The Winter Winds Are Coming! November 11, 2013 By David A. Oatis

Shaded turf experiences more frost and holds frost for a longer period of time. Frost itself doesn’t necessarily injure the turf, but the shade reduces the growth and vigor of the turf.

The 2013 season is drawing to a close and conference season is officially here. The New York State Turfgrass Association Conference was held in Rochester, N.Y., this week and the New Jersey Green Expo (Dec. 8-10) in Atlantic City, N.J., will be here soon. 

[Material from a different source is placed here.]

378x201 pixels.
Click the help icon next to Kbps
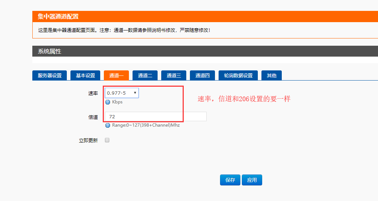coord(107,102)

Leaf cleanup is in full swing on golf courses throughout the region, and projects are underway as well. Dry weather continues to dominate most of the Northeast region, and for facilities undertaking construction projects, the weather has been ideal. It also is beneficial for the hardening process that turf must go through prior to the onset of winter. Many are beginning to winterize irrigation systems too, but with the extremely dry weather, it may be a little early to shut down your irrigation system. Turf that goes into the winter exceedingly dry that is subjected to cold, drying winter winds may suffer desiccation injury. Golf facilities in the Northeast region rarely experience severe desiccation injury because there is usually consistent snow cover, but it certainly is possible. This is something to be mindful of as winter approaches. 

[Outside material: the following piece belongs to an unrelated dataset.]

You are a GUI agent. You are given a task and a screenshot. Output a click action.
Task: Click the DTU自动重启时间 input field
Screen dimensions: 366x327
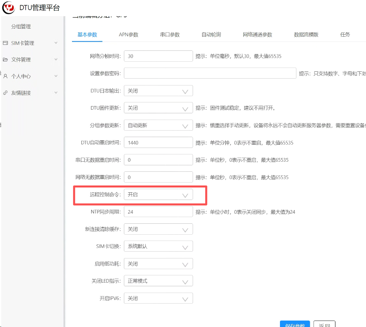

Speaking of winter, the first snow flurries hit Connecticut and the New York metropolitan area this Tuesday. There was minimal accumulation, but it served as a reminder of what is to come in the months ahead. 

Frost delays are common this time of year, and while they are annoying to golfers, frost also tells a story about the growing environment in which the turf resides. Areas that experience the most frost and hold snow and ice accumulations the longest, almost always support the weakest turf too. It should not be surprising, but turf that is shaded in the fall will go into the winter in a weakened state; and, if the turf goes into winter weak, it will emerge next spring the same way. Selective tree work can reduce the frequency of frost delays and promote healthier, more vigorous turf next spring.